Indian removal of Delaware, Shawnee, and others in what is typically called the trans-Mississippi proved to be, in reality, the Ozarks region. The sparse settlement, rough terrain, and abundant natural resources made the Ozarks an ideal "dumping ground" for Indians east of the Mississippi River. Prior to the Osage Treaty of 1808, Meriwether Lewis, governor and superintendent of Indian affairs in Louisiana Territory, gave treaty negotiator Pierre Chouteau instructions that "the land was needed for white hunters and intimately friendly Indians." Over a generation Indians spread throughout the Ozarks followed by traders. Encouraging further movements across the Ozarks, President James Monroe instructed William Clark and Auguste Chouteau "to acquire lands on the west of the Mississippi in order to exchange with such of the Indians on this side as may choose to emigrate to the west." Indian removal policies created an "Ozarks domain" for traders that lasted until 1830.

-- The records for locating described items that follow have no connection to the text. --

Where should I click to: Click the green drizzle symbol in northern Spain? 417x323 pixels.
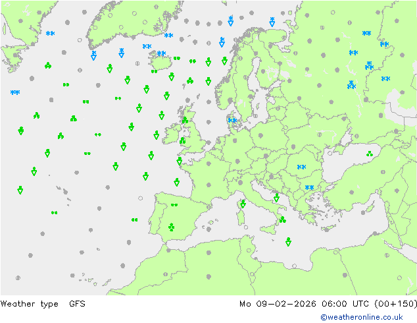tap(174, 205)
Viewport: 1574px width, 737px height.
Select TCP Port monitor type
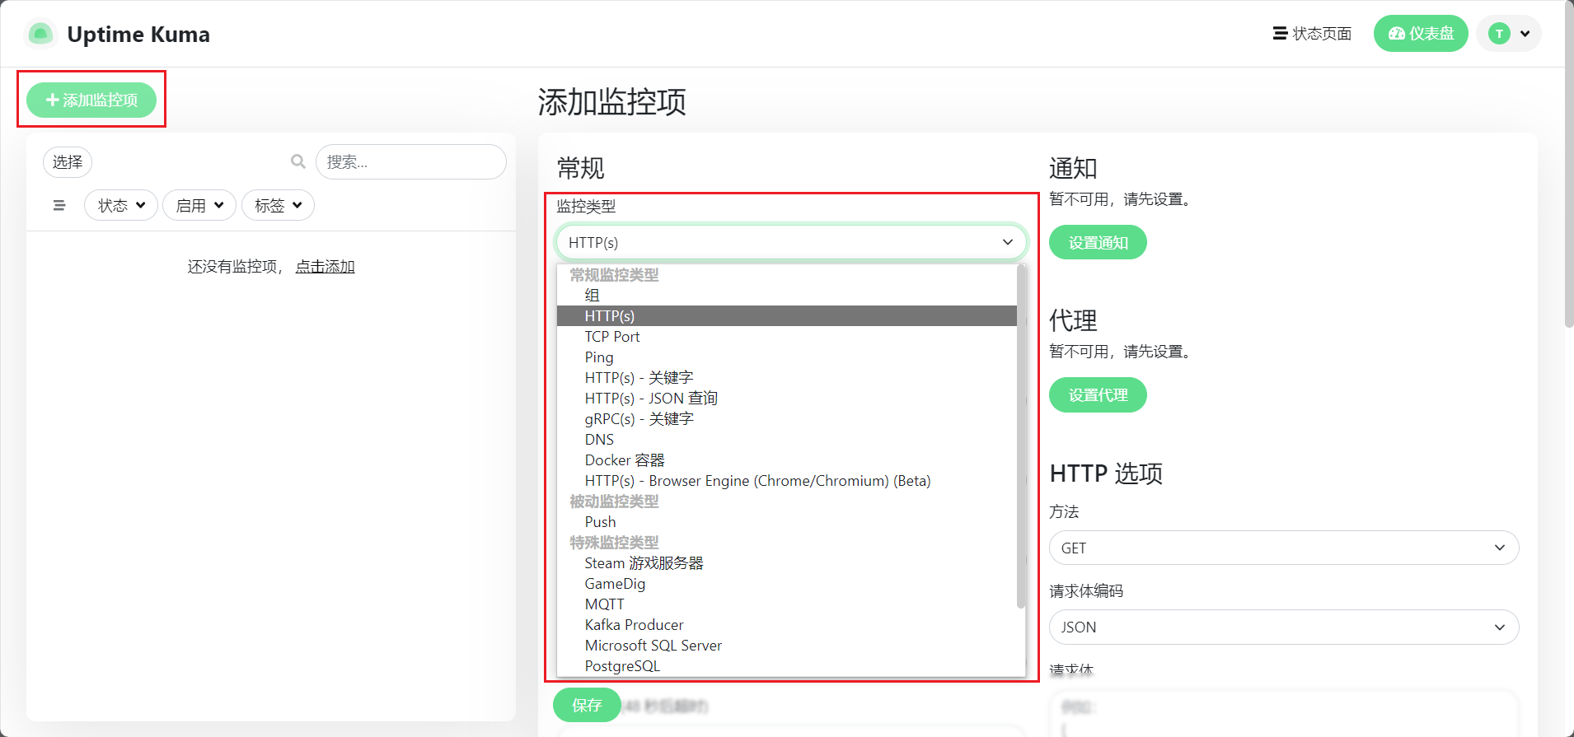pyautogui.click(x=612, y=337)
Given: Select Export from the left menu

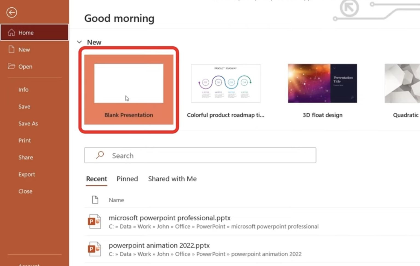Looking at the screenshot, I should point(27,174).
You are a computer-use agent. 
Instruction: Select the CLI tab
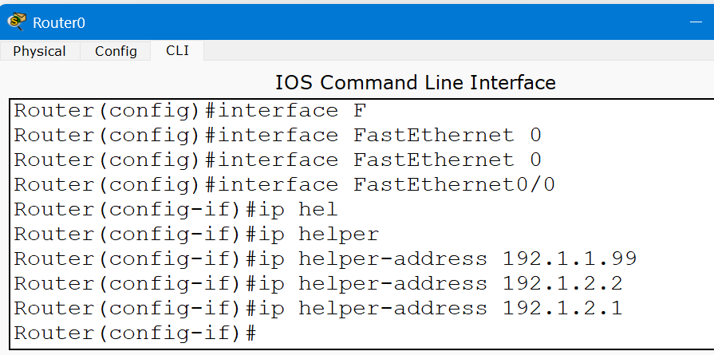click(x=177, y=50)
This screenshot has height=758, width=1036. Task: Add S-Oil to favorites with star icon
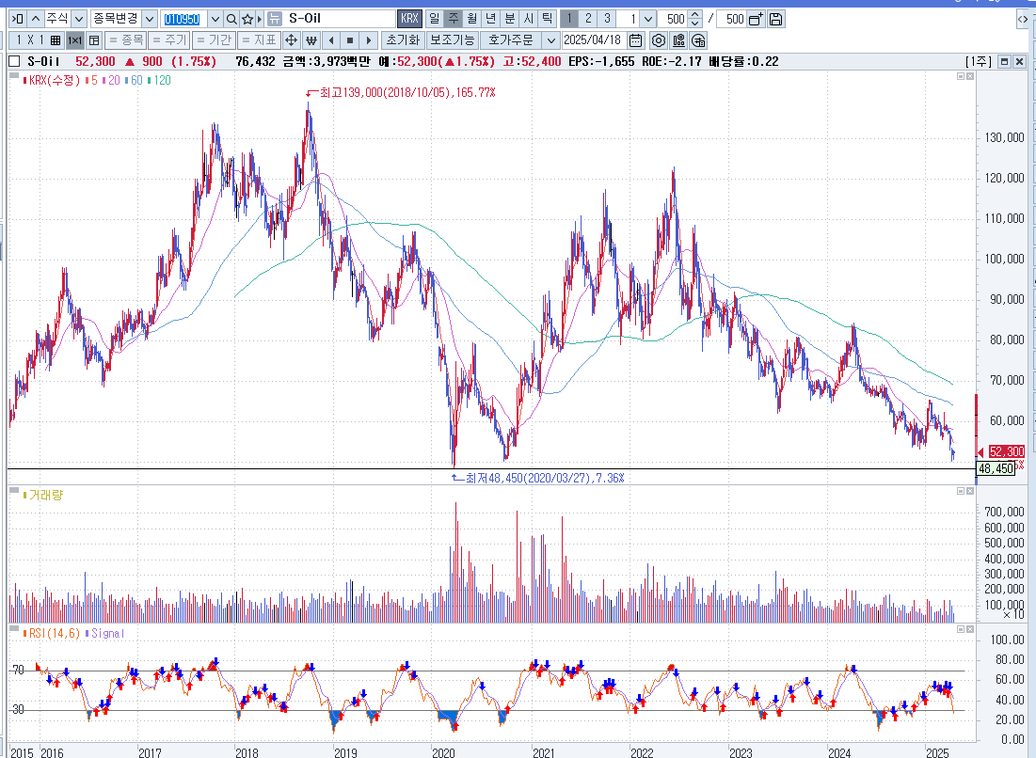coord(247,19)
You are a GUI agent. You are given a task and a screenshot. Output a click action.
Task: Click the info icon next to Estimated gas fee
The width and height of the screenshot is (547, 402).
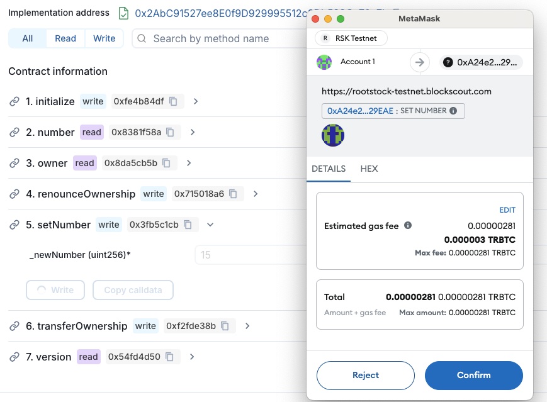point(408,225)
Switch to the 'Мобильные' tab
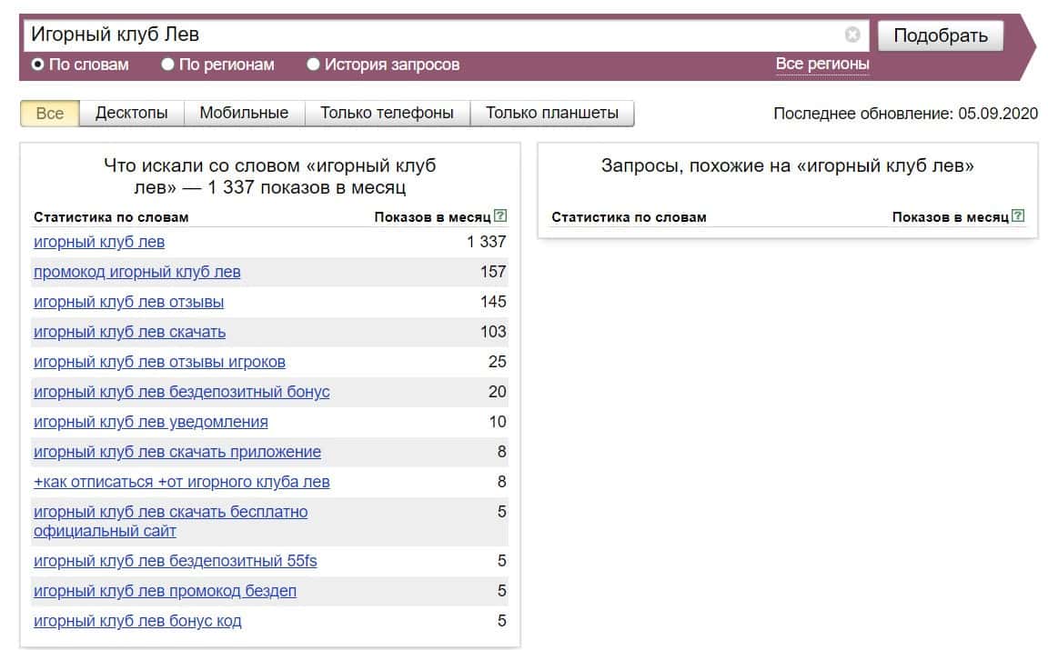 pyautogui.click(x=244, y=114)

Eastern Indians and white immigrants, who came to the Ozarks during the first generation of the nineteenth century, were both new settlers. Later written accounts indicate good relationships between the two cultures. The Hancock family in Perry County remembered how their children played with the Indian kids; the Russells in the Belleview Valley reminisced about the "friendly Indians"; Ste. Genevieve entertained the Apple Creek Indians at festivals; and southwest Missourians enjoyed mutual participation in horse races. Only the rhetoric of the War of 1812 threatened this peaceful coexistence. Many whites and eastern Indians intermarried during territorial and early statehood years, which bequeathed a deeply embedded Indian heritage in Ozarkians' gene pool and culture.

After the War of 1812, the Delaware left their eastern Ozarks settlements and drifted westward. While a few accompanied some Shawnee into the Upper and Lower Gasconade Valley, most Delawares moved to the Jack's Fork River valley, James River valley, northern Arkansas, or northeast Oklahoma.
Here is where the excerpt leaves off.